• [Work instruction]: What is needed is a copy of each line in the listing that contains "beside".

Top of Data for processing

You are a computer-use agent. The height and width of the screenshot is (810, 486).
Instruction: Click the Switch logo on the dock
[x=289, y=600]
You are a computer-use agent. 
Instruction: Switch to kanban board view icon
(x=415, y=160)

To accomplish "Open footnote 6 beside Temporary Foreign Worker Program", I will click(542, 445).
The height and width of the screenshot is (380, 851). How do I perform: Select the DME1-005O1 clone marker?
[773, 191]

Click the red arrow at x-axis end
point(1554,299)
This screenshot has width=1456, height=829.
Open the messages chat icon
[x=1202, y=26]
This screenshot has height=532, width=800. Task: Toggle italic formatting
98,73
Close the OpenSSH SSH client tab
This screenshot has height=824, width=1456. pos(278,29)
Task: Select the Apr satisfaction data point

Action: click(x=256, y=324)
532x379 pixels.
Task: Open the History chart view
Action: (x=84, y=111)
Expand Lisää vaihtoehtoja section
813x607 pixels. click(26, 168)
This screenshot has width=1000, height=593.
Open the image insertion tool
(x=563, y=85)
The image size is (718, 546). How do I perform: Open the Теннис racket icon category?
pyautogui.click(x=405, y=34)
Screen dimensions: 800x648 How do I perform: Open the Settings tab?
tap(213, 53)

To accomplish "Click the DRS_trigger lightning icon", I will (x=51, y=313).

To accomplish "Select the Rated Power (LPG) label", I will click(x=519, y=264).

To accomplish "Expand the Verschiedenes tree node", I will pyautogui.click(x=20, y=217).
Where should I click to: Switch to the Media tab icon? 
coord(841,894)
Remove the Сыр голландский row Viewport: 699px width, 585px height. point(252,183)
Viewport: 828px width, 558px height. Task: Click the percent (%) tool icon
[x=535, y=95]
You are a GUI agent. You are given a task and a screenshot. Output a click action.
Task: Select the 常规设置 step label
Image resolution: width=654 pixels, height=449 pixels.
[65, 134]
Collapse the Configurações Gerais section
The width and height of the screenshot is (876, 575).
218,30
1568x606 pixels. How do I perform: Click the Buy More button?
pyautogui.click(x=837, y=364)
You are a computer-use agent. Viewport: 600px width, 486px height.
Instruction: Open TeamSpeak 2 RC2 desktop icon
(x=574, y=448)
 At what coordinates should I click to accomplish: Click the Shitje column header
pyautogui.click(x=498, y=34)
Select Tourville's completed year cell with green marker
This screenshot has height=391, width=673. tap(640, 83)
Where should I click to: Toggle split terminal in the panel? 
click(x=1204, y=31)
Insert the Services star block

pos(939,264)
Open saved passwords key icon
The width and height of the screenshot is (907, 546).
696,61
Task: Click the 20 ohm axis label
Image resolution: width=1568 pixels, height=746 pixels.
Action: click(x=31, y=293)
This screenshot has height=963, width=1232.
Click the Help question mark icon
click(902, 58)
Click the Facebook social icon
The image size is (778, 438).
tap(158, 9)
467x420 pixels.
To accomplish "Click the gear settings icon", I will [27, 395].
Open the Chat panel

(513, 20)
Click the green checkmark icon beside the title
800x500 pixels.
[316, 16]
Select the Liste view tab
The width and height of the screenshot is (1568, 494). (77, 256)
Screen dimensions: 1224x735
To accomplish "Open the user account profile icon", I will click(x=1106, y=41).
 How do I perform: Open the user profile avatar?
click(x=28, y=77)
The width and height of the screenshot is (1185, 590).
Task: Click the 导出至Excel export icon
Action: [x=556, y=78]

Bottom of Data for processing

• [Result of this exercise]:
To accomplish "Open footnote 6 beside Temporary Foreign Worker Program", I will click(542, 445).
Click the green checkmark icon beside the title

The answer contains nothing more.